## OBJECTIVE A
Write out these records exactly, everything from the start of the records down to the line containing "coord(1232,834)", with both ends included.

Advanced SISR results
If you have not yet done so, please read our Intro to Semantic Interpretation for some background information about semantic interpretation. This page covers some basic concepts and terms used by SISR.
Using ECMAScript Within Tags
As mentioned in our other SISR articles, Tags are how SISR is put into grammars and these Tags usually contain ECMAScript. Any script inside of a tag is executed by the Engine when the part of a rule to its left is matched.
ECMAScript (sometimes called JavaScript), can be used to create fairly complex structures in the results returned by a grammar, and perhaps more importantly, since there it is a scripting language, it allows for variable and function definition to be used. This flexibility may not always be needed, or the usefulness of this may not always be apparent, so let's look at a complex example of using some moderately advanced ECMAScript within a grammar to process results in a certain way.
Important Reminders
Using ECMAScript within grammars, as with any language, requires special syntax to be correctly interpreted.
Whitespace
Whitespace characters, such as carriage returns, line feeds, spaces, tab characters and so on are typically removed or ignored during processing of ECMAScript, so writing Tags that are easy for you to understand, with well-formatted indentation and spacing over several lines may be easier to maintain (and understand) than trying to write the same Tags without using any spacing, as shown here:
$my_rule=test{out="some string";my_counter++;out.counter=my_counter}; |
Is exactly the same as...

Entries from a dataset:
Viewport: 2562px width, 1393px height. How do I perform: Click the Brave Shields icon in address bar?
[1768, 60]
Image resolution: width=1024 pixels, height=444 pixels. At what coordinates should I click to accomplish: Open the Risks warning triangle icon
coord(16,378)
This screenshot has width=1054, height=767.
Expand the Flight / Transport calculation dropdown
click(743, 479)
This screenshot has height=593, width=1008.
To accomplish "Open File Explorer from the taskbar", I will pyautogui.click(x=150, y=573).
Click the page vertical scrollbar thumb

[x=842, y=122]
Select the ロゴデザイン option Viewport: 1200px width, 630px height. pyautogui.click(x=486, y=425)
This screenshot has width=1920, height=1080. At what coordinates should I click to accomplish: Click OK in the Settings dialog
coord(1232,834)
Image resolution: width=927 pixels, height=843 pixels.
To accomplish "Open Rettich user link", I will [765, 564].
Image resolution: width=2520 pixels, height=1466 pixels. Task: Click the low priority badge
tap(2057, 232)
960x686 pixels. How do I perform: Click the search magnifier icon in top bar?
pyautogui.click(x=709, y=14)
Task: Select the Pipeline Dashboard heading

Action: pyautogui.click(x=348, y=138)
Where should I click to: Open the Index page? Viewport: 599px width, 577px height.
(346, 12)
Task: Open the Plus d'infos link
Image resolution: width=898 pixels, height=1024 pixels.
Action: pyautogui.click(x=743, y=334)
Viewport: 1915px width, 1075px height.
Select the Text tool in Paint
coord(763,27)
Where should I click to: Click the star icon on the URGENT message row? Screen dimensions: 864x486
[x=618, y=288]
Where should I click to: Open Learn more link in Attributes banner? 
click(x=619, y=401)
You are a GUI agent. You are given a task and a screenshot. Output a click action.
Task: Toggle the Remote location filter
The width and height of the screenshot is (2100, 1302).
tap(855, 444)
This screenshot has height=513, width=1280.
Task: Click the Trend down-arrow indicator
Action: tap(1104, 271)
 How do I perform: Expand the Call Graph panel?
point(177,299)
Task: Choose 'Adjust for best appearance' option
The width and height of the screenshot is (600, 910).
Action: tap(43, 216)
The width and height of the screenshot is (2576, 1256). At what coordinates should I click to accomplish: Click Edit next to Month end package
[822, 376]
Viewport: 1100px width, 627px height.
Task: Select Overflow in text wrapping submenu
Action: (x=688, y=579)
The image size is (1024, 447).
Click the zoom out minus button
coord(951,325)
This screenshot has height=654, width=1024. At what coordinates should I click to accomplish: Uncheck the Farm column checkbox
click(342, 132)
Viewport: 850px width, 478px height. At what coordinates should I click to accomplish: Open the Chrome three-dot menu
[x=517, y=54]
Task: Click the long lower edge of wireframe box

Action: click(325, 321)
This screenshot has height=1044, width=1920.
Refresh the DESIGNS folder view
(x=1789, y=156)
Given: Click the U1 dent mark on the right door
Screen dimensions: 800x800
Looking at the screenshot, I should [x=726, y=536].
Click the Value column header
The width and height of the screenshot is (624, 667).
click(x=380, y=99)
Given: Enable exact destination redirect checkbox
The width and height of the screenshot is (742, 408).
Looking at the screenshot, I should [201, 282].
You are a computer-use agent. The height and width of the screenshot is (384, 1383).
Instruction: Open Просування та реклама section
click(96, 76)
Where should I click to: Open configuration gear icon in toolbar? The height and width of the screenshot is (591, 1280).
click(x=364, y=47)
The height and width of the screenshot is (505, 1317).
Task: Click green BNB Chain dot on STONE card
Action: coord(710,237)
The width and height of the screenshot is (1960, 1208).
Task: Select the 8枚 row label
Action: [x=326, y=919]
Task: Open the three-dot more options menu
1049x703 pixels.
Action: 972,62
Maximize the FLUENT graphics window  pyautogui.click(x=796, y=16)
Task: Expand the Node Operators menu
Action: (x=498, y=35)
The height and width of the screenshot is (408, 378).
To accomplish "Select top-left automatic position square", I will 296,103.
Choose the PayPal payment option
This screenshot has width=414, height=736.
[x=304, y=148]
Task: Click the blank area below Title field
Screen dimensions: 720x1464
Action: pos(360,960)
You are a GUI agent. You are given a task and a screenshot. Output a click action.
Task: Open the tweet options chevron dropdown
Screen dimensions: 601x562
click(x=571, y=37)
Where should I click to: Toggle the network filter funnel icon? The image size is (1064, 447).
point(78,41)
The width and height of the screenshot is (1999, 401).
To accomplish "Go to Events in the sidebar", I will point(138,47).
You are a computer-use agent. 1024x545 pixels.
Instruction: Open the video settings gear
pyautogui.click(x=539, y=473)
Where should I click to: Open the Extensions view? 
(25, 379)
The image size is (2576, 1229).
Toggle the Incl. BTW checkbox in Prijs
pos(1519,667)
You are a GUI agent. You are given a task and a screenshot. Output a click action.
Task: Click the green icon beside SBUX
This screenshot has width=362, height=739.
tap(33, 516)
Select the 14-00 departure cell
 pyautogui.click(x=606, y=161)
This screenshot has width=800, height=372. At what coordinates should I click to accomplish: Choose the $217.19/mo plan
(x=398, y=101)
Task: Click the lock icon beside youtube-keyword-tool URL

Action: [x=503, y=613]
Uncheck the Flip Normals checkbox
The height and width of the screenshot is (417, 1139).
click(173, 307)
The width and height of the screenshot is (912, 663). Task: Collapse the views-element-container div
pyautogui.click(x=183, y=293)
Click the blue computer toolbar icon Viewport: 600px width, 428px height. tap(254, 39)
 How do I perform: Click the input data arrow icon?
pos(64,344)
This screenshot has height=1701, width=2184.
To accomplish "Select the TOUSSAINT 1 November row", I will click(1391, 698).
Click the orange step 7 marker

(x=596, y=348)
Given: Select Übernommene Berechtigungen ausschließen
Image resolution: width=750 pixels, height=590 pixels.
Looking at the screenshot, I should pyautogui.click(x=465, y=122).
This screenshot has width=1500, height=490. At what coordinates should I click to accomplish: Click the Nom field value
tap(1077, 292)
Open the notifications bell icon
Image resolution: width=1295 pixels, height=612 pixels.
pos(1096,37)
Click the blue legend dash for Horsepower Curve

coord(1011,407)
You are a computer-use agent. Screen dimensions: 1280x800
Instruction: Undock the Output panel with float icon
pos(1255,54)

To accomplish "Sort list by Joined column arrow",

## OBJECTIVE B
From the SISR article, give again everything from "Using ECMAScript Within Tags" down to "be correctly interpreted.", word for word.

## FULL OUTPUT A
Viewport: 2562px width, 1393px height. How do I perform: Click the Brave Shields icon in address bar?
[1768, 60]
Image resolution: width=1024 pixels, height=444 pixels. At what coordinates should I click to accomplish: Open the Risks warning triangle icon
coord(16,378)
This screenshot has width=1054, height=767.
Expand the Flight / Transport calculation dropdown
click(743, 479)
This screenshot has height=593, width=1008.
To accomplish "Open File Explorer from the taskbar", I will pyautogui.click(x=150, y=573).
Click the page vertical scrollbar thumb

[x=842, y=122]
Select the ロゴデザイン option Viewport: 1200px width, 630px height. pyautogui.click(x=486, y=425)
This screenshot has width=1920, height=1080. At what coordinates should I click to accomplish: Click OK in the Settings dialog
coord(1232,834)

## FULL OUTPUT B
Using ECMAScript Within Tags
As mentioned in our other SISR articles, Tags are how SISR is put into grammars and these Tags usually contain ECMAScript. Any script inside of a tag is executed by the Engine when the part of a rule to its left is matched.
ECMAScript (sometimes called JavaScript), can be used to create fairly complex structures in the results returned by a grammar, and perhaps more importantly, since there it is a scripting language, it allows for variable and function definition to be used. This flexibility may not always be needed, or the usefulness of this may not always be apparent, so let's look at a complex example of using some moderately advanced ECMAScript within a grammar to process results in a certain way.
Important Reminders
Using ECMAScript within grammars, as with any language, requires special syntax to be correctly interpreted.